Сам Маэстро принимал участие не только в постановке, но и во всех репетициях, внимательно следя за тем, как работают артисты. Это объяснялось прежде всего тем, что для нового спектакля потребовалось значительное увеличение труппы. Взгляд Дягилева смягчался, когда он смотрел в сторону одного из новичков, юного танцовщика по имени Патрик Кей. К крохотной роли королевского пажа юноша отнесся со всей ответственностью, демонстрируя на каждой репетиции старание и возраставшее мастерство. По всему видно: он хочет стать полноправным членом дягилевской антрепризы. В программе начинающий танцовщик был обозначен как Патрикеев. Но пройдет совсем немного времени, и на балетном небосклоне ярко засверкает звезда по имени Антон Долин.

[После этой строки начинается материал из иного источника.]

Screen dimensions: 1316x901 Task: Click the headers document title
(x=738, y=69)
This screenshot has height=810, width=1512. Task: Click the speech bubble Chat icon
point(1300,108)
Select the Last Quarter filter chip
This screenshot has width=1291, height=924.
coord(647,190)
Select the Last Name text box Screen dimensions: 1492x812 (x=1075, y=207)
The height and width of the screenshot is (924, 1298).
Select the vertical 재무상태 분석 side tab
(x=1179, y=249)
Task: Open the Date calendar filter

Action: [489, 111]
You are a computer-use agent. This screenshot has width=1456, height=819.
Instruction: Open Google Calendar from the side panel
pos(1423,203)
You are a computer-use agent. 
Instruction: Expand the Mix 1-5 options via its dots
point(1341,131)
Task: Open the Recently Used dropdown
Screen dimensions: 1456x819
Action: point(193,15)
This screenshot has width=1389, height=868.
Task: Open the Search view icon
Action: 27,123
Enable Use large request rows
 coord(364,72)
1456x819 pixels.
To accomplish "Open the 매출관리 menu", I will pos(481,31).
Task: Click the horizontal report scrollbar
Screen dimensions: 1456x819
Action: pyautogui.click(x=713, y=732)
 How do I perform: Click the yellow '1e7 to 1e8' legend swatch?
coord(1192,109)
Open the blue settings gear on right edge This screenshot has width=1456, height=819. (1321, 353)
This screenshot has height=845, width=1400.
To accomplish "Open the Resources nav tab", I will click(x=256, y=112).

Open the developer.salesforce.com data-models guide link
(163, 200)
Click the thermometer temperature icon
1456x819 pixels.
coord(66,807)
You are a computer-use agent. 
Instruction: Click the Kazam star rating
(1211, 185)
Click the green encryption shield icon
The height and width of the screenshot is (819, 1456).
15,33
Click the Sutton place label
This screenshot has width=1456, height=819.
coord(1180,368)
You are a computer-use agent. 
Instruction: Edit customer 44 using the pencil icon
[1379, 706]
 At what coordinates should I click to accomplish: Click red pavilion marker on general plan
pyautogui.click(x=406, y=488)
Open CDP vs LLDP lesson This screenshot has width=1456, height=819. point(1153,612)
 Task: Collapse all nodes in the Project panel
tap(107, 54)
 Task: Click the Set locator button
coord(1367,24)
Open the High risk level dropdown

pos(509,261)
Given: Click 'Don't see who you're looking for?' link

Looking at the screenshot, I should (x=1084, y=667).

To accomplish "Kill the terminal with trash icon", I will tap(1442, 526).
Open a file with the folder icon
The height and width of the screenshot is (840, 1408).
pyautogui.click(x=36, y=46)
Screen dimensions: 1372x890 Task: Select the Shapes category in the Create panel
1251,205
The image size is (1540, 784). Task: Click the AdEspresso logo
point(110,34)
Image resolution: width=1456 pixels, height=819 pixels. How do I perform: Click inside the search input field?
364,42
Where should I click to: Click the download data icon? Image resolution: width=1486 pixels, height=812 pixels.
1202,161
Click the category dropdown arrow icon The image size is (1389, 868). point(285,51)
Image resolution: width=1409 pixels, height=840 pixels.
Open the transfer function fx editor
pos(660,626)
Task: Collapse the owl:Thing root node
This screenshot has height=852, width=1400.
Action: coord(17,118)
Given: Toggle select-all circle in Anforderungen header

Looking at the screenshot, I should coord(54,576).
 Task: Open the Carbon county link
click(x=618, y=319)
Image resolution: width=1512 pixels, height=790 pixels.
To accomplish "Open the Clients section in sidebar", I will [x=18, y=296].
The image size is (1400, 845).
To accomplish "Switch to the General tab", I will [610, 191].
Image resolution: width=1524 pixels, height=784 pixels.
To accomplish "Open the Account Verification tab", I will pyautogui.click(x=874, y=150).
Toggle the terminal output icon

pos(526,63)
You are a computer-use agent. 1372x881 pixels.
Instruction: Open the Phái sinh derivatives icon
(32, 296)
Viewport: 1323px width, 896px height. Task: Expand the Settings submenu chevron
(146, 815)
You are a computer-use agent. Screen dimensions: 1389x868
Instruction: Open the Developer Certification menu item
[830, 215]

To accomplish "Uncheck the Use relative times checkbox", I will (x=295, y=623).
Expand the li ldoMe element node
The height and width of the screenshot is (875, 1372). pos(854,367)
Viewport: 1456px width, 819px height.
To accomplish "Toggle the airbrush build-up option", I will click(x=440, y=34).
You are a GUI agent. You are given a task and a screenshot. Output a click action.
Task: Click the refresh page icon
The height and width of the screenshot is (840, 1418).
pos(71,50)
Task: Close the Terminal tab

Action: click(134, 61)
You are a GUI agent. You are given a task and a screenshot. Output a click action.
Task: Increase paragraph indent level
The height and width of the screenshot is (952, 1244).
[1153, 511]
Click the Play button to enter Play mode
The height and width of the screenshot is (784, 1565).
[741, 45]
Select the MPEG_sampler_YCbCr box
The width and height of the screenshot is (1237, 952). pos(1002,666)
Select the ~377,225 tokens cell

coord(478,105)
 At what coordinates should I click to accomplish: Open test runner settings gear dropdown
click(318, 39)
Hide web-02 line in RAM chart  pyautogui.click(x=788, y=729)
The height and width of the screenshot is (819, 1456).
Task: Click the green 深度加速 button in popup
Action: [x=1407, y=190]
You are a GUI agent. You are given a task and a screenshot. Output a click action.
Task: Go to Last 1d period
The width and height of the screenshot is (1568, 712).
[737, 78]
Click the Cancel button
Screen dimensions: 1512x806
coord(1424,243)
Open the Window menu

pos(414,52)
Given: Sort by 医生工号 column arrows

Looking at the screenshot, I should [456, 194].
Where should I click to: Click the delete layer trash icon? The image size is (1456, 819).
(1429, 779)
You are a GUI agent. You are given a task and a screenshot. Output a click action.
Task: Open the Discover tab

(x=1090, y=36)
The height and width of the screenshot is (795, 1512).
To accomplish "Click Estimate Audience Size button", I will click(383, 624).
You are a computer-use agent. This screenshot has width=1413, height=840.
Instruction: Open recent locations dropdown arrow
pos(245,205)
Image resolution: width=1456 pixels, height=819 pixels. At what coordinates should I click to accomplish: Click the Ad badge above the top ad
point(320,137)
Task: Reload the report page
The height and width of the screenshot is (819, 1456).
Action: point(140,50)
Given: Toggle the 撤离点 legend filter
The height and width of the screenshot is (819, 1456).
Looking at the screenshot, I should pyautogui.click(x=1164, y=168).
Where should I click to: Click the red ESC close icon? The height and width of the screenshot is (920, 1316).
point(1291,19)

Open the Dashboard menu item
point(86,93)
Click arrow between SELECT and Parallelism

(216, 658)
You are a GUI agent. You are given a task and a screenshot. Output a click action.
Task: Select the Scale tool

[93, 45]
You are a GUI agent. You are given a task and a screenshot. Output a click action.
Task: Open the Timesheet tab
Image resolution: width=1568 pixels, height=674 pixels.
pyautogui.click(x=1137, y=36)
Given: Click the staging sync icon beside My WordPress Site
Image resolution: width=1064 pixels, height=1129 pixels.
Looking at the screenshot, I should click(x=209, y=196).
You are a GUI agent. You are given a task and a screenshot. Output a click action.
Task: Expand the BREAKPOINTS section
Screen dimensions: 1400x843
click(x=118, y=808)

Главной целью Дягилева было восстановить «Спящую красавицу» в «доподлинном виде», но неискоренимый дух новаторства требовал хотя бы небольших нововведений. Он вновь думал с тоской: где же найти хореографа? Но в самый разгар работы над балетом он нашелся сам – вернее, сама. В труппу вернулась Бронислава Нижинская, младшая сестра Вацы, одна из танцовщиц Русского балета в первые годы его существования, покинувшая его вместе с братом.

После разрыва Дягилева с Нижинским Броня вернулась в Россию, открыла в Киеве хореографическую студию, создала несколько балетов. Теперь же, когда жизнь на родине изменилась до неузнаваемости, Нижинская была вынуждена бежать от большевиков за границу. После неудачных переговоров в Бухаресте о сотрудничестве с танцовщиком и хореографом Борисом Романовым она перебралась в Вену. Там с ней встретился В. Ф. Нувель и привез к Дягилеву в Лондон. Сергей Павлович не видел, конечно, балетмейстерских опытов Нижинской, но как только она заявила о них, предложил создать новые танцы для «Спящей красавицы». К его радости, Бронислава справилась с этой задачей. Один из поставленных ею номеров – «Танец трех Иванов» – впоследствии даже прославился. Маэстро чувствовал: Броня обладает знаниями, опытом, чутьем, из нее может получиться хореограф, способный заменить Мясина. А это значит, что кризис Русского балета разрешен.

Зима 1921 года в Лондоне выдалась ранняя и холодная. Но театр «Альгамбра» почти не отапливали, и репетиции перед премьерой проходили в «ледяной» обстановке. И всё же пять картин, составляющих балет, вскоре были готовы. Каждая из них получила название: «Крещение», «Чары», «Видение», «Пробуждение» и «Свадьба». Наступил день премьеры – 2 ноября. Импресарио, затаив дыхание, ждал, когда поднимется занавес. Как встретят зрители новую постановку, столь не характерную для Русского балета? Оркестр заиграл увертюру…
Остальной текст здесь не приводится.